DER FREVEL ZU HALBMEILE

Am letzten Tage des Monats April des Jahres 1690 ritt der churbayerische Kürassier Klein aus seinem Quartierorte Hengersberg gegen Deggendorf. Als er im Walde zu dem Bilde Maria sieben Schmerzen kam, erfaßte ihn tolle Wut, zog er seine Pistole und schoß auf das Bild. Dann riß er seinen Säbel aus der Scheide und hieb wie verrückt darnach. Die Schnitt- und Stichverletzungen am Bilde wurden wieder ausgebessert; die Schußverletzung ist heute noch wahrzunehmen.

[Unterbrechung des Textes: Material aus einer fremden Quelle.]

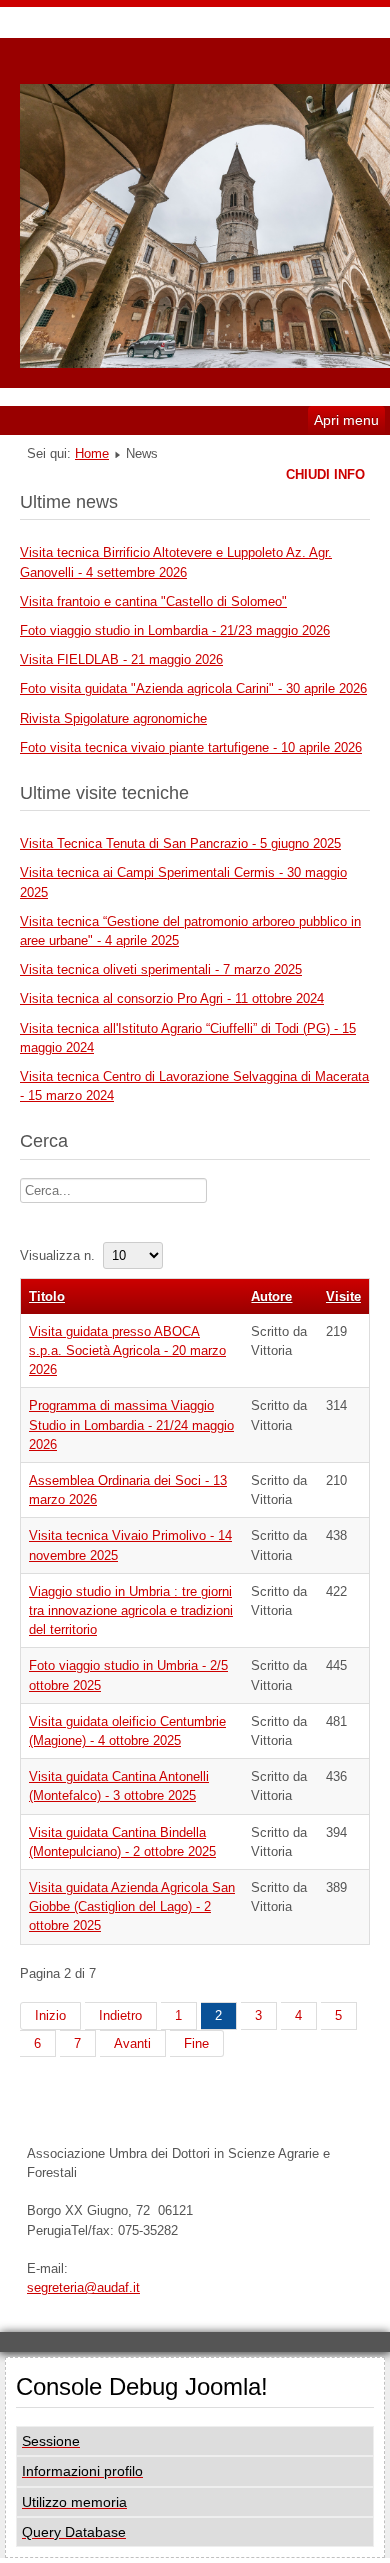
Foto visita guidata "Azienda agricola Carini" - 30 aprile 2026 (193, 688)
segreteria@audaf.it (83, 2287)
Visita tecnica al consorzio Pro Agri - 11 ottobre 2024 (172, 998)
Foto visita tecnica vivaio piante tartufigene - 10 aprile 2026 (191, 747)
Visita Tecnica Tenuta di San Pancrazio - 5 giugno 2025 (180, 843)
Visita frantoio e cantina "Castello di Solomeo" (153, 601)
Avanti (132, 2043)
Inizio (50, 2015)
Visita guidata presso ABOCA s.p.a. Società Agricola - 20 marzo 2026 (127, 1350)
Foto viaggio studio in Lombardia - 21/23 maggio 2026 (175, 630)
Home (92, 453)
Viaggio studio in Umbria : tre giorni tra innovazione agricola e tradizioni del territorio (131, 1610)
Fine (196, 2043)
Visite (343, 1296)
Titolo (47, 1296)
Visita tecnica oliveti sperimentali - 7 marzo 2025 (161, 969)
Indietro (120, 2015)
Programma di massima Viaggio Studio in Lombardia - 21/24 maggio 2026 (131, 1424)
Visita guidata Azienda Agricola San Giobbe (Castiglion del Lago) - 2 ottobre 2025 (132, 1906)
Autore (271, 1296)
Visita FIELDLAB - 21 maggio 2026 (121, 659)
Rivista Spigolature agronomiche (113, 718)
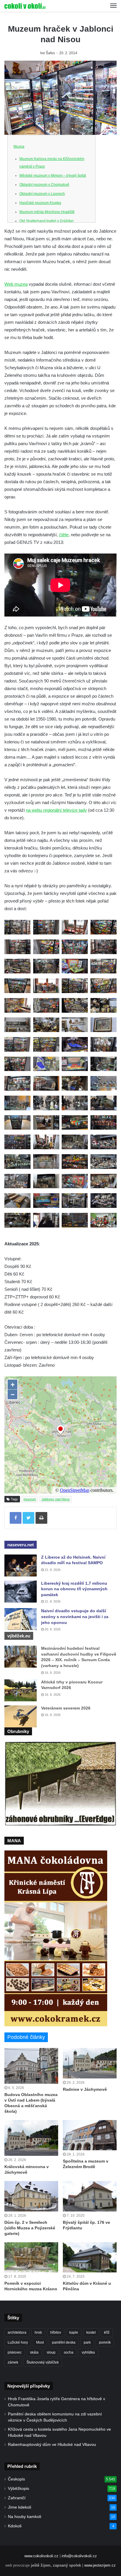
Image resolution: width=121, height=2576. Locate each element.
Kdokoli (14, 2526)
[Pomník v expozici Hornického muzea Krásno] (31, 2257)
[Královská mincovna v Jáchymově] (31, 2138)
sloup (51, 2352)
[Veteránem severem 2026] (20, 1716)
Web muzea (16, 284)
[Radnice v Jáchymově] (90, 2063)
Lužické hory (18, 2342)
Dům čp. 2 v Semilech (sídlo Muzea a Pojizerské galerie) (29, 2228)
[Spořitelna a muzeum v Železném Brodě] (90, 2135)
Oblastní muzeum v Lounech (42, 194)
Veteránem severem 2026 (65, 1708)
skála (34, 2352)
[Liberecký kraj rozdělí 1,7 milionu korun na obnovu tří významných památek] (20, 1592)
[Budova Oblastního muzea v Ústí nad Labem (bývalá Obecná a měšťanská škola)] (31, 2066)
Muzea (19, 146)
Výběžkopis (18, 2488)
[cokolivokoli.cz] (25, 6)
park (87, 2342)
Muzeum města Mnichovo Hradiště (47, 212)
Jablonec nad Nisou (55, 1499)
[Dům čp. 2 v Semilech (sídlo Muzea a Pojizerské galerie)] (31, 2196)
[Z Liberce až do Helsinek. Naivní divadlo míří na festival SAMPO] (20, 1565)
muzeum (29, 1499)
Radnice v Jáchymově (85, 2089)
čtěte (63, 534)
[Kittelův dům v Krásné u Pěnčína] (90, 2257)
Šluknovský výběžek (42, 2362)
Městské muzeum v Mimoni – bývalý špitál (52, 175)
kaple (73, 2332)
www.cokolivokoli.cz (41, 2556)
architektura (17, 2332)
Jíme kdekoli (19, 2507)
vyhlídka (88, 2352)
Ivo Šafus (47, 53)
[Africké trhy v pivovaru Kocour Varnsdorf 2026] (20, 1690)
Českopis (16, 2479)
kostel (91, 2332)
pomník (105, 2342)
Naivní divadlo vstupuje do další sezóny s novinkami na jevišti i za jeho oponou (74, 1616)
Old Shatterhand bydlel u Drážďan (46, 221)
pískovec (15, 2352)
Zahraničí (17, 2498)
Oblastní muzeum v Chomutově (44, 185)
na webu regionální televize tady (56, 810)
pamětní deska (63, 2342)
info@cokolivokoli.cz (79, 2556)
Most (40, 2342)
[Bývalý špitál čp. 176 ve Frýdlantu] (90, 2196)
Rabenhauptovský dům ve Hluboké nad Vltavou (52, 2444)
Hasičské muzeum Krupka (40, 203)
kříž (107, 2332)
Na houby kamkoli (24, 2516)
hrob (38, 2332)
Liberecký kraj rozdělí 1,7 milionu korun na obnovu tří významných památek (74, 1589)
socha (68, 2352)
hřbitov (55, 2332)
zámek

Das Schicksal erreichte den Frevler. Auf dem Heimweg warf ihn sein Pferd, ein prächtiger Talerschimmel, ab, worauf dasselbe auf ihn sprang und ihn schrecklich zurichtete. Das Fleisch hing ihm von beiden Wangen und die Hirnschale war ihm eingedrückt. Auf das Geschrei des so übel Zugerichteten kamen Bauern, die auf den Feldern in der Nähe gearbeitet hatten, herzu, hoben ihn auf und verbrachten ihn nach Deggendorf. Dort wurde ihm in einem Gasthause in einer Kammer zu ebener Erde ein Lager bereitet. In der zweiten Nacht streckte um Mitternacht plötzlich ein Pferd den Kopf zum offenen Fenster herein und wieherte laut. Gleich darauf starb der Frevler.